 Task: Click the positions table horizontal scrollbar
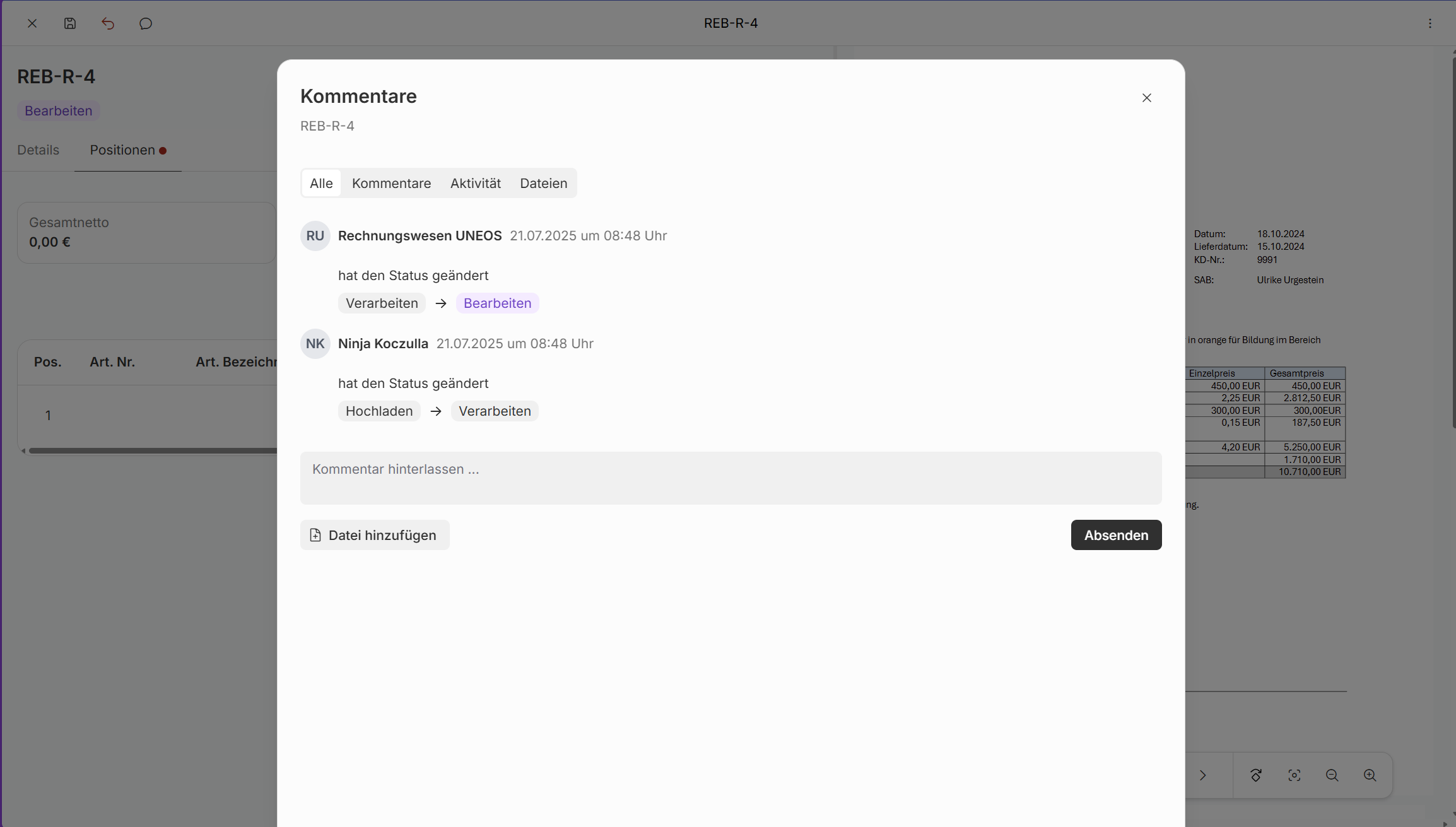pyautogui.click(x=151, y=451)
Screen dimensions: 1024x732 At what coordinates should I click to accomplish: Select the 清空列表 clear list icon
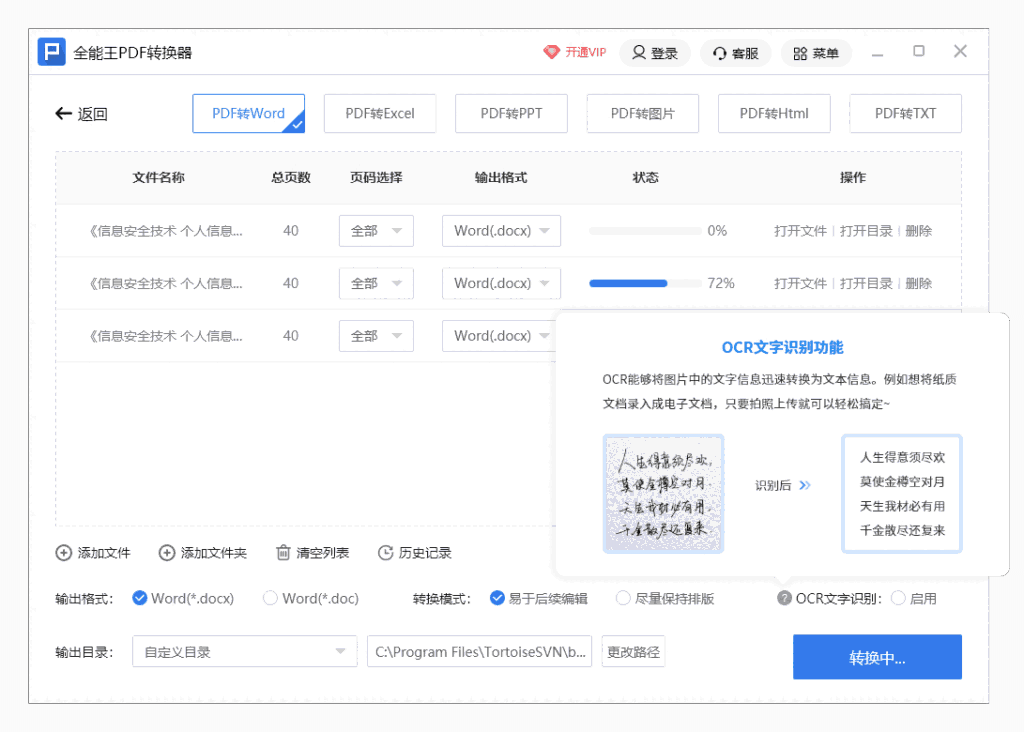283,552
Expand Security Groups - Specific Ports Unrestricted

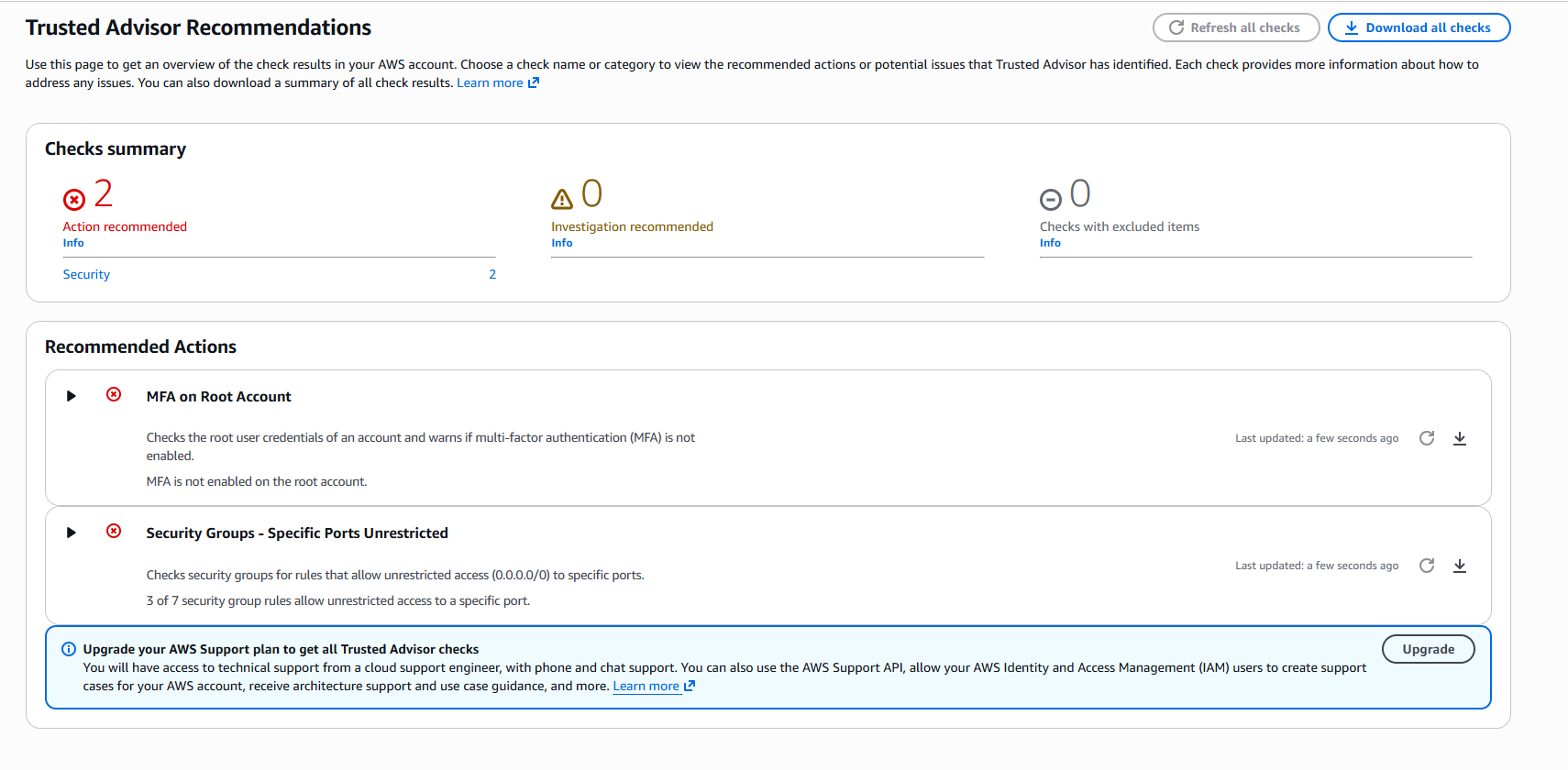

Work task —
Your answer should consist solely of the lines from the one with "Screen dimensions: 1024x732" through the last line of the entries, restated word for word, with the pictures omitted.

Exercise response —
Screen dimensions: 1024x732 At what coordinates should I click to accomplish: Select the 清空列表 clear list icon
283,552
Expand Security Groups - Specific Ports Unrestricted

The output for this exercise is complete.